**ACTION ITEM:** Every entry must be echoed exactly.

**AVAILABLE RECORDS:**
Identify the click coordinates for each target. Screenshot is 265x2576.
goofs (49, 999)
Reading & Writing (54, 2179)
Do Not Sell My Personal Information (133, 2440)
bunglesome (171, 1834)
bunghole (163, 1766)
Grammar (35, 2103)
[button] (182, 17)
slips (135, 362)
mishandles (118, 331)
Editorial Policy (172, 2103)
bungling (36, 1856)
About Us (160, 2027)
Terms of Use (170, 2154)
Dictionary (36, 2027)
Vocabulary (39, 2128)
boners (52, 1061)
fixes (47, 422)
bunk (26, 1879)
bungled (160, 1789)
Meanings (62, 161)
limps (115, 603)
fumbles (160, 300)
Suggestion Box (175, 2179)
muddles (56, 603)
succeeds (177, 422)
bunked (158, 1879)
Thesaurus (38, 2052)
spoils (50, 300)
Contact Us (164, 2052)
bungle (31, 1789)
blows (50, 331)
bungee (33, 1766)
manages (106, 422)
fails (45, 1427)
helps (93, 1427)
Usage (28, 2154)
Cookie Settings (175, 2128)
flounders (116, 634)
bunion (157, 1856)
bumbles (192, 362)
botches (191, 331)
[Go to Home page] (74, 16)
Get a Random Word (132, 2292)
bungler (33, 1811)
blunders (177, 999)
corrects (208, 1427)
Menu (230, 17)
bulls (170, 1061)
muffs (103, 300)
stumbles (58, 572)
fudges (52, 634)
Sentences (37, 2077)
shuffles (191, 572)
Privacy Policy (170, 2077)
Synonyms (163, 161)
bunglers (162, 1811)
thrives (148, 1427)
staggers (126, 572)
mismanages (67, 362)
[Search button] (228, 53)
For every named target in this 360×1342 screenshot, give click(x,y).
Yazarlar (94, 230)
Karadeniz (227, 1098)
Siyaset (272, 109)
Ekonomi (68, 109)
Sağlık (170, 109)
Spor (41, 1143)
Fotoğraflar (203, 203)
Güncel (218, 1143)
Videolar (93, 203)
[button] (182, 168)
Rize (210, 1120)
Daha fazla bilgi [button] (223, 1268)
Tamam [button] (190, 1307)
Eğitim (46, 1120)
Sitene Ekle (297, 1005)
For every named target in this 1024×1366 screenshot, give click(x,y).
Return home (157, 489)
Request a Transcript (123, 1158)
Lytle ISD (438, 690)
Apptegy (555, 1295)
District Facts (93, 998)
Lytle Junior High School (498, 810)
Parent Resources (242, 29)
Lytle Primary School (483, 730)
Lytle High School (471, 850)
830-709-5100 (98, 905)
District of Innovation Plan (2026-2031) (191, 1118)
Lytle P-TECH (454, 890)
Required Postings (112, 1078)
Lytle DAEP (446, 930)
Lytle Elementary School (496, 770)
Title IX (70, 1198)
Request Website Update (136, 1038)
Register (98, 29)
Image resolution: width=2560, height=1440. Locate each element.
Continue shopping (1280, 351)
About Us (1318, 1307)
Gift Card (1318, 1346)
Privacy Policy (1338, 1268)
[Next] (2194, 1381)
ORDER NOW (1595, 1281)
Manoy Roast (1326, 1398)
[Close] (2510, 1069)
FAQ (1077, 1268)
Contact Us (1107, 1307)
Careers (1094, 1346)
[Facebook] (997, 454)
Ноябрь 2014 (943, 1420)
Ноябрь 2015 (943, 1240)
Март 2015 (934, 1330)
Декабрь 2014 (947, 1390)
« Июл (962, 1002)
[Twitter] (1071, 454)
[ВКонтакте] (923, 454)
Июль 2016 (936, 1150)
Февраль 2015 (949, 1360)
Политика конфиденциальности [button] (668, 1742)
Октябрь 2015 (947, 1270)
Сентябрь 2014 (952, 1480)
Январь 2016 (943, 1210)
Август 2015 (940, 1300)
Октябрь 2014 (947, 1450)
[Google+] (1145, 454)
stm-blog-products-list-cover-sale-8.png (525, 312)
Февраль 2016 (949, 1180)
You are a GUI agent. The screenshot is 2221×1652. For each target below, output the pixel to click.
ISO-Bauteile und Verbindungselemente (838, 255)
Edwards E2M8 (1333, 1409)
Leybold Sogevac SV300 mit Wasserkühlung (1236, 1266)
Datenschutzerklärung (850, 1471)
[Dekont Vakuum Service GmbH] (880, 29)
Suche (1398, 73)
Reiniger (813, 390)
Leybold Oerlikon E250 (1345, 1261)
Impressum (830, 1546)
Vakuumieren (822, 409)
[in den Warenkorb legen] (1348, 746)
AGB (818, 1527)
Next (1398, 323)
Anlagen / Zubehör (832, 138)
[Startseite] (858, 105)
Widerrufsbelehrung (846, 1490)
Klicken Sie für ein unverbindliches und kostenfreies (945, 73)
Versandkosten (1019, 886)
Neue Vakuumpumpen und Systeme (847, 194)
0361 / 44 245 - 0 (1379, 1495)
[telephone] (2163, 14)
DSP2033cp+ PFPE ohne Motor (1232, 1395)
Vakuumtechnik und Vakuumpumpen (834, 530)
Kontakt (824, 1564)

**TASK SOLUTION:**
Identify the click coordinates for each target. Screenshot is 265x2576.
goofs (49, 999)
Reading & Writing (54, 2179)
Do Not Sell My Personal Information (133, 2440)
bunglesome (171, 1834)
bunghole (163, 1766)
Grammar (35, 2103)
[button] (182, 17)
slips (135, 362)
mishandles (118, 331)
Editorial Policy (172, 2103)
bungling (36, 1856)
About Us (160, 2027)
Terms of Use (170, 2154)
Dictionary (36, 2027)
Vocabulary (39, 2128)
boners (52, 1061)
fixes (47, 422)
bunk (26, 1879)
bungled (160, 1789)
Meanings (62, 161)
limps (115, 603)
fumbles (160, 300)
Suggestion Box (175, 2179)
muddles (56, 603)
succeeds (177, 422)
bunked (158, 1879)
Thesaurus (38, 2052)
spoils (50, 300)
Contact Us (164, 2052)
bungle (31, 1789)
blows (50, 331)
bungee (33, 1766)
manages (106, 422)
fails (45, 1427)
helps (93, 1427)
Usage (28, 2154)
Cookie Settings (175, 2128)
flounders (116, 634)
bunion (157, 1856)
bumbles (192, 362)
botches (191, 331)
[Go to Home page] (74, 16)
Get a Random Word (132, 2292)
bungler (33, 1811)
blunders (177, 999)
corrects (208, 1427)
Menu (230, 17)
bulls (170, 1061)
muffs (103, 300)
stumbles (58, 572)
fudges (52, 634)
Sentences (37, 2077)
shuffles (191, 572)
Privacy Policy (170, 2077)
Synonyms (163, 161)
bunglers (162, 1811)
thrives (148, 1427)
staggers (126, 572)
mismanages (67, 362)
[Search button] (228, 53)
For every named target in this 360×1342 screenshot, give click(x,y).
Yazarlar (94, 230)
Karadeniz (227, 1098)
Siyaset (272, 109)
Ekonomi (68, 109)
Sağlık (170, 109)
Spor (41, 1143)
Fotoğraflar (203, 203)
Güncel (218, 1143)
Videolar (93, 203)
[button] (182, 168)
Rize (210, 1120)
Daha fazla bilgi [button] (223, 1268)
Tamam [button] (190, 1307)
Eğitim (46, 1120)
Sitene Ekle (297, 1005)
For every named target in this 1024×1366 screenshot, give click(x,y).
Return home (157, 489)
Request a Transcript (123, 1158)
Lytle ISD (438, 690)
Apptegy (555, 1295)
District Facts (93, 998)
Lytle Junior High School (498, 810)
Parent Resources (242, 29)
Lytle Primary School (483, 730)
Lytle High School (471, 850)
830-709-5100 (98, 905)
District of Innovation Plan (2026-2031) (191, 1118)
Lytle P-TECH (454, 890)
Required Postings (112, 1078)
Lytle DAEP (446, 930)
Lytle Elementary School (496, 770)
Title IX (70, 1198)
Request Website Update (136, 1038)
Register (98, 29)
Image resolution: width=2560, height=1440. Locate each element.
Continue shopping (1280, 351)
About Us (1318, 1307)
Gift Card (1318, 1346)
Privacy Policy (1338, 1268)
[Next] (2194, 1381)
ORDER NOW (1595, 1281)
Manoy Roast (1326, 1398)
[Close] (2510, 1069)
FAQ (1077, 1268)
Contact Us (1107, 1307)
Careers (1094, 1346)
[Facebook] (997, 454)
Ноябрь 2014 (943, 1420)
Ноябрь 2015 (943, 1240)
Март 2015 (934, 1330)
Декабрь 2014 (947, 1390)
« Июл (962, 1002)
[Twitter] (1071, 454)
[ВКонтакте] (923, 454)
Июль 2016 (936, 1150)
Февраль 2015 (949, 1360)
Политика конфиденциальности [button] (668, 1742)
Октябрь 2015 (947, 1270)
Сентябрь 2014 (952, 1480)
Январь 2016 (943, 1210)
Август 2015 (940, 1300)
Октябрь 2014 (947, 1450)
[Google+] (1145, 454)
stm-blog-products-list-cover-sale-8.png (525, 312)
Февраль 2016 (949, 1180)
You are a GUI agent. The screenshot is 2221×1652. For each target below, output the pixel to click.
ISO-Bauteile und Verbindungselemente (838, 255)
Edwards E2M8 (1333, 1409)
Leybold Sogevac SV300 mit Wasserkühlung (1236, 1266)
Datenschutzerklärung (850, 1471)
[Dekont Vakuum Service GmbH] (880, 29)
Suche (1398, 73)
Reiniger (813, 390)
Leybold Oerlikon E250 (1345, 1261)
Impressum (830, 1546)
Vakuumieren (822, 409)
[in den Warenkorb legen] (1348, 746)
AGB (818, 1527)
Next (1398, 323)
Anlagen / Zubehör (832, 138)
[Startseite] (858, 105)
Widerrufsbelehrung (846, 1490)
Klicken Sie für ein unverbindliches und kostenfreies (945, 73)
Versandkosten (1019, 886)
Neue Vakuumpumpen und Systeme (847, 194)
0361 / 44 245 - 0 (1379, 1495)
[telephone] (2163, 14)
DSP2033cp+ PFPE ohne Motor (1232, 1395)
Vakuumtechnik und Vakuumpumpen (834, 530)
Kontakt (824, 1564)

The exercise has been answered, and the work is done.